- **YOUR GOAL**
All lines from the one containing "The height and" through the end of the material below are to be printed exactly, both ends included, minus pictures.

- **DATA SECTION**
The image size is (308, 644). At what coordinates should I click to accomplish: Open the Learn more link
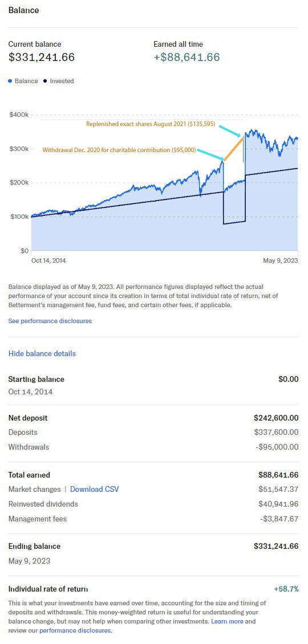[227, 621]
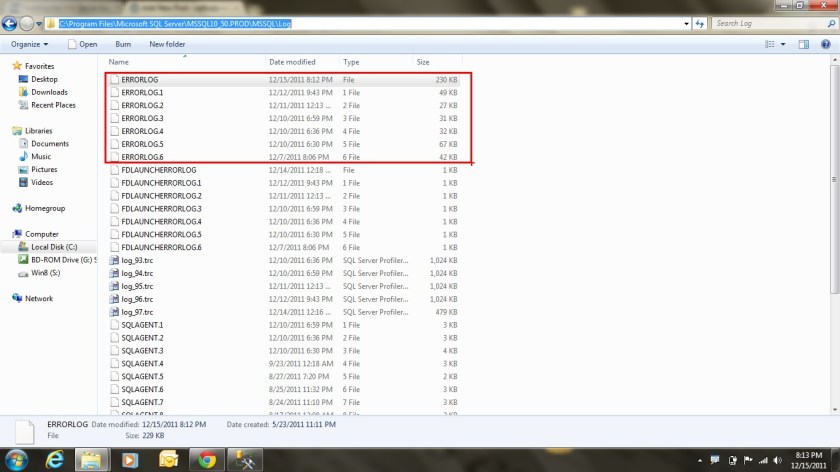Viewport: 840px width, 472px height.
Task: Click the Windows Start orb
Action: [14, 459]
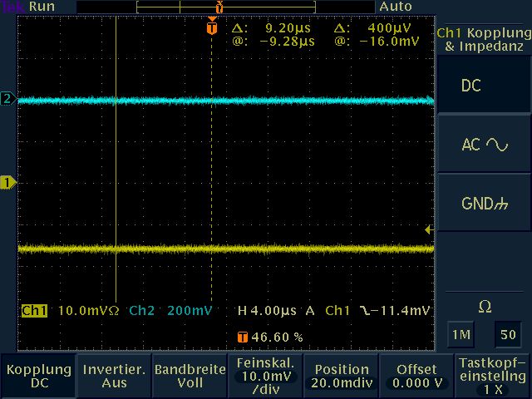Screen dimensions: 532x399
Task: Click the vertical cursor line on the waveform
Action: pos(116,166)
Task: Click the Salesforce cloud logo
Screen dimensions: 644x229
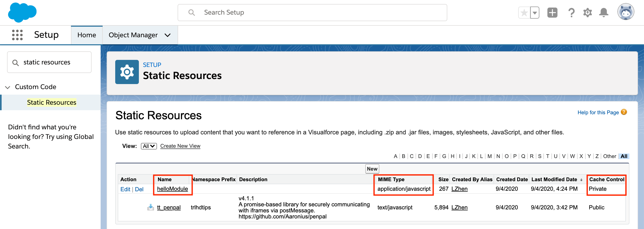Action: click(22, 12)
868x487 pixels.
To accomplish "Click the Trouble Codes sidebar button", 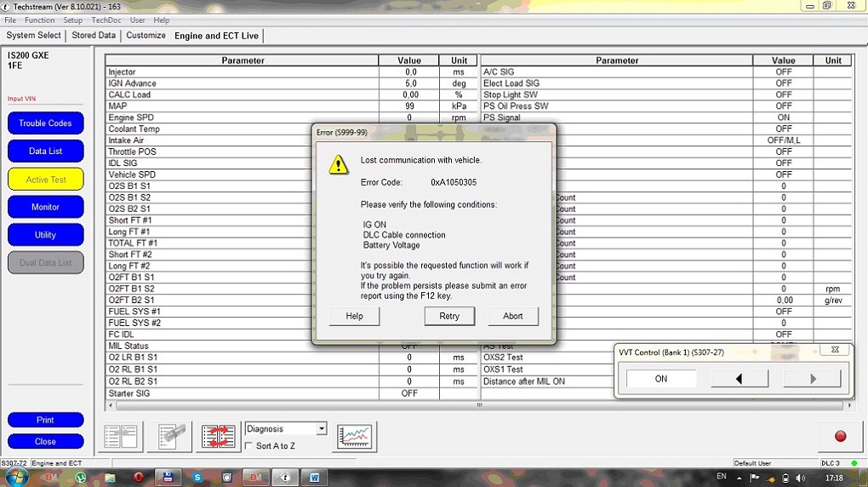I will pos(46,123).
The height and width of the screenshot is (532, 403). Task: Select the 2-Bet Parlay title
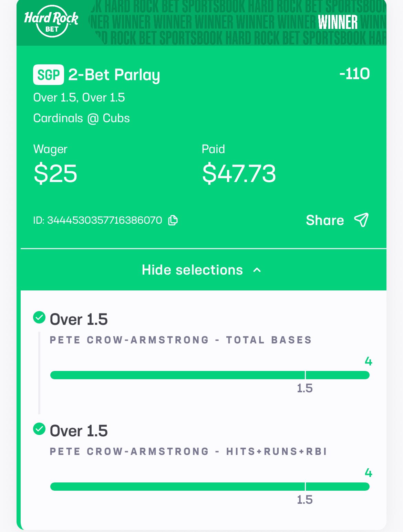114,75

- **OUTPUT OF THE TASK**
The height and width of the screenshot is (532, 403). Task: Select the 2-Bet Parlay title
114,75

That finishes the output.